ВАЙДА: Я — старый человек и ничего не боюсь, даже реакции русского истэблишмента. Но я не хотел бы, чтобы мой фильм использовала любая из сторон в этом искусственно созданном конфликте. Всю жизнь у меня были русские друзья, и они разделяли мою точку зрения: Андрей Тарковский, Григорий Чухрай, Андрей Кончаловский, Михаил Ромм, Кира Муратова, Александр Сокуров и многие другие снимали свои фильмы в намного более трудным условиях, чем я. У меня по-прежнему много друзей в России, которые правильно поняли мой фильм как выступающий против Сталина и коммунистической системы.

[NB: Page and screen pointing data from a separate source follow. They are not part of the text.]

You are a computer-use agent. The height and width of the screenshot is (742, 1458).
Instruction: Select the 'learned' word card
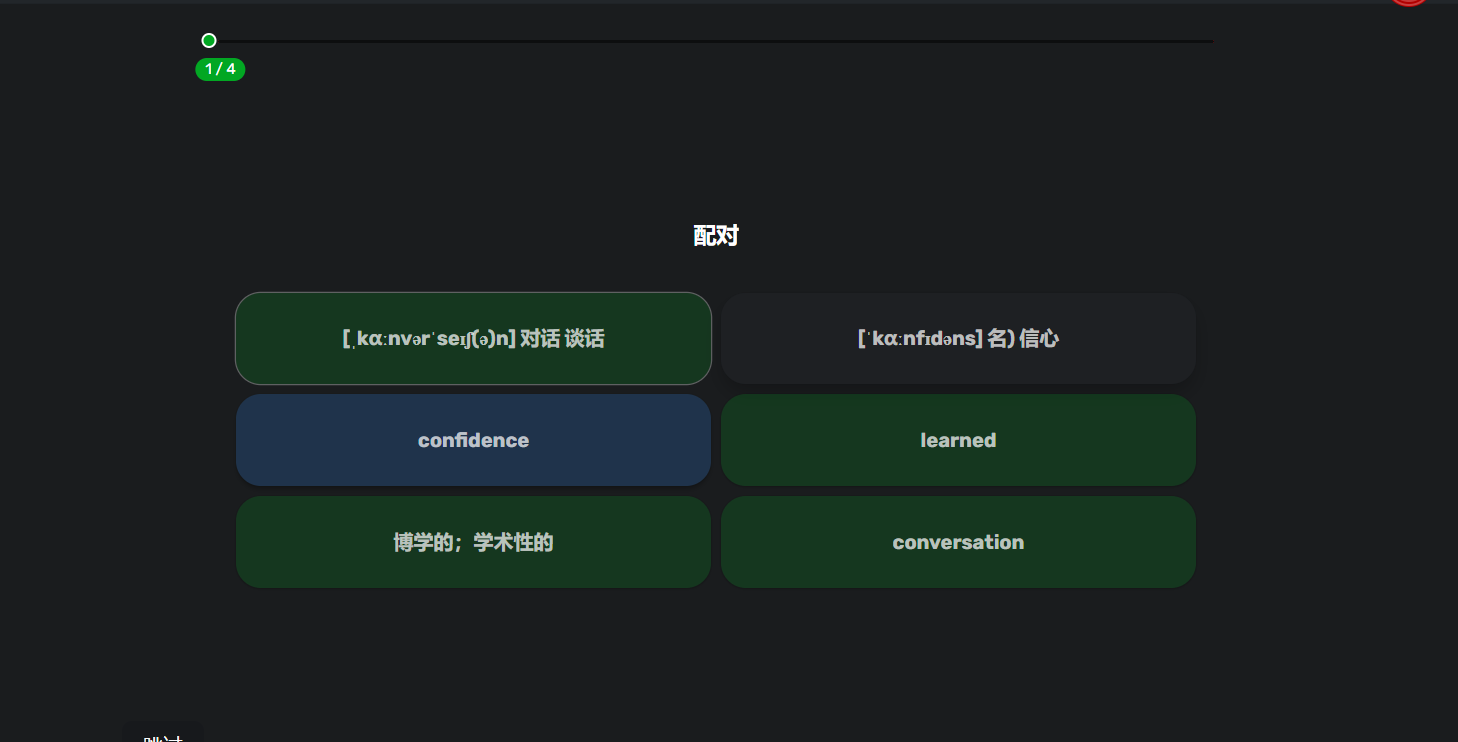coord(958,440)
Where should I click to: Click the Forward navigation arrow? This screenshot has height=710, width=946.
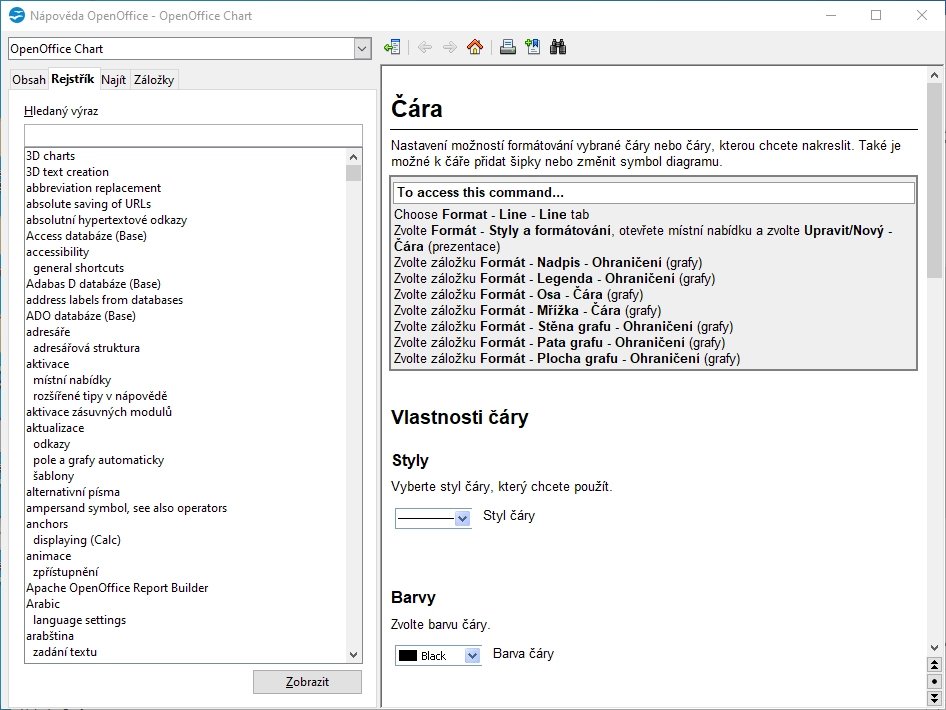[448, 46]
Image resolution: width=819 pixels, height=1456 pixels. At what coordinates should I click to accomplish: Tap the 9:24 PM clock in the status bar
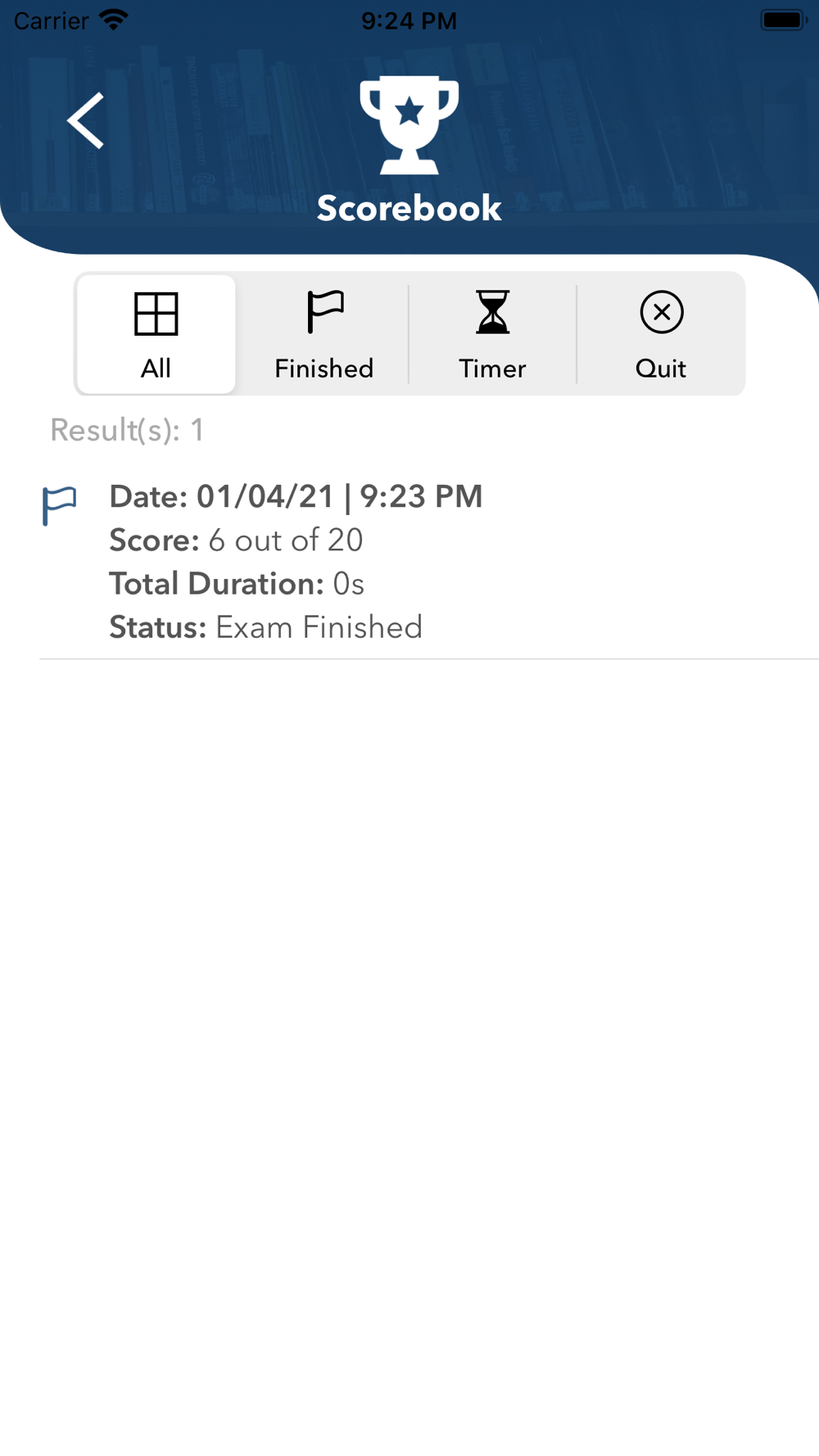point(409,20)

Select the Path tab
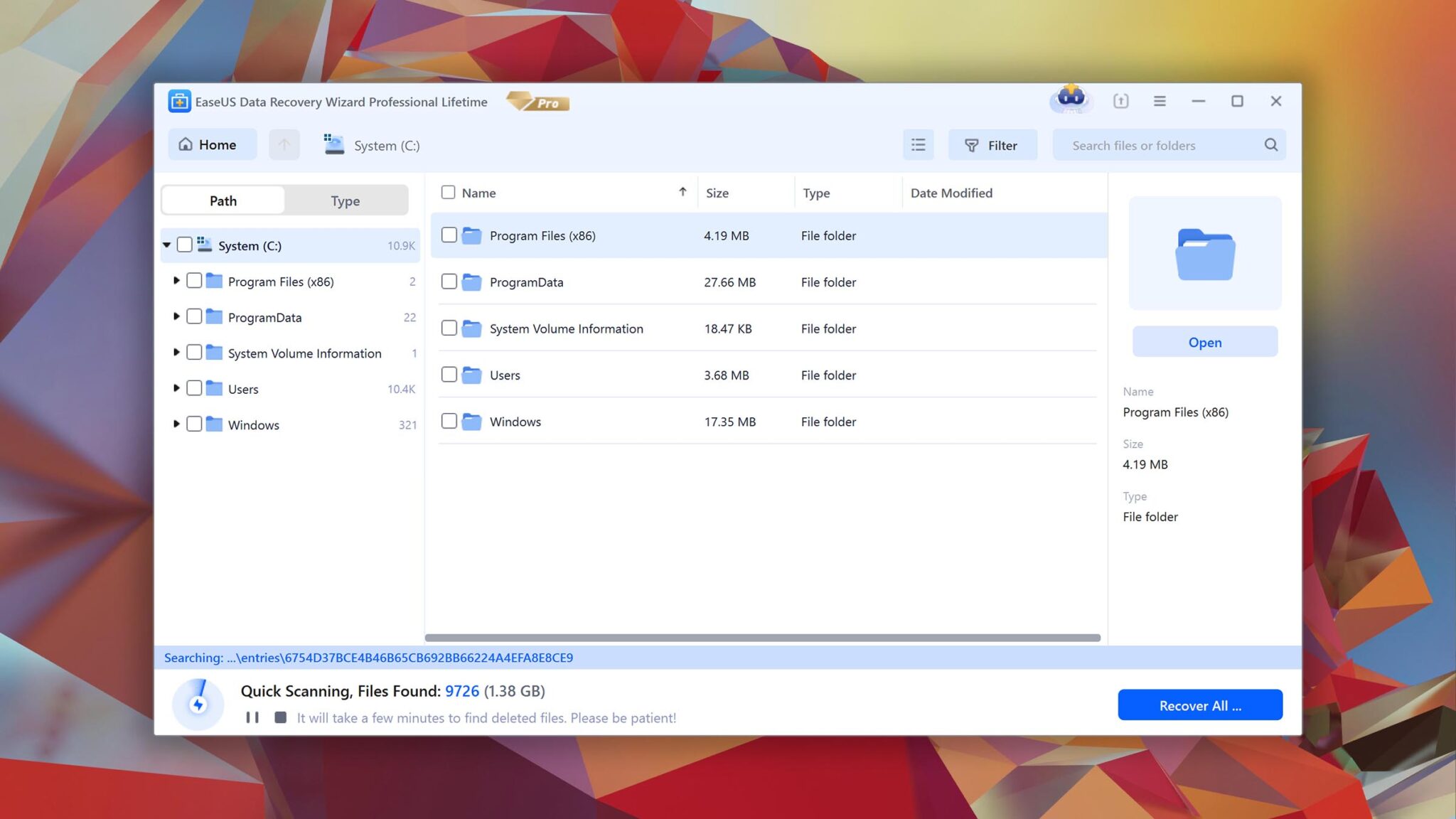[x=223, y=200]
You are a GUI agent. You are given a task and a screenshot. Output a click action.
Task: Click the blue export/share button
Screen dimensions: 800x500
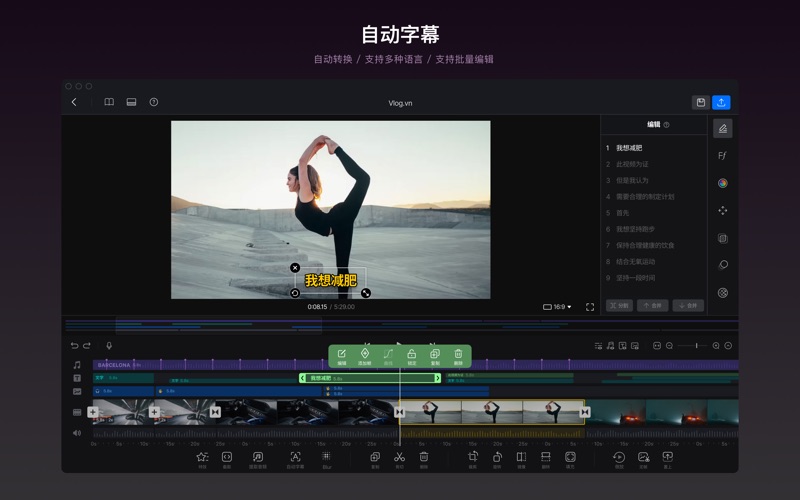(x=721, y=102)
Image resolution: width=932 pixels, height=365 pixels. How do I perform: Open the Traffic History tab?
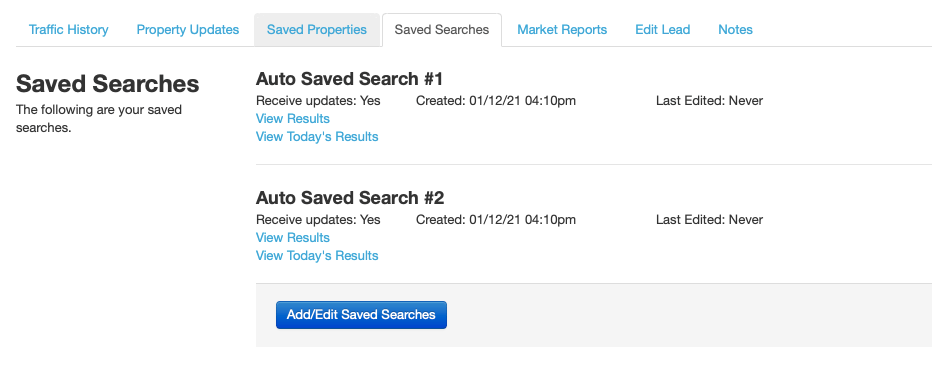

- Вы говорили, что одной из главных причин, побудивших вас снять "Катынь" (как у Стивена Спилберга в случае "Списка Шиндлера"), было желание выступить против широко распространившегося незнания исторических событий — особенно среди молодежи. Учитывая вашу личную связь с рассказанной историей, вы не опасались, что слишком сильная эмоциональная вовлеченность помешает вам показать события объективно?
ВАЙДА: Пренебрежительно-враждебное отношение к прошлому является побочным продуктом присоединения Польши к Европе, это правда. Но меня не пугает, что личные чувства горя и несправедливости могут умерить остроту моего восприятия. Сценарий "Катыни" почти полностью основан на материалах из дневников и воспоминаний, в которых эти события запечатлены почти как стоп-кадры. Понравится ли это молодежи, не знаю. Но было бы трудно сделать этот фильм только для нее и по ее вкусу. Я полагаюсь на популярных актеров, создающих волнующих и правдоподобных персонажей.
- Вы говорили, что по сравнению с вашим поколением — "сыновей, которым пришлось рассказать о судьбе своих отцов, ибо мертвые не говорят" — молодые польские режиссеры на самом деле не знают, о чем они хотят говорить.
ВАЙДА: Безусловно, я был слишком строг в своей оценке, ибо их сегодняшняя ситуация конечно более трудна и сложна, чем наша. Но их главная задача — нравится им это или нет, — защищать Польшу от сползания в местнический национализм и религиозный фанатизм. Если они этого не сделают, польский провинциализм сокрушит их художественные амбиции.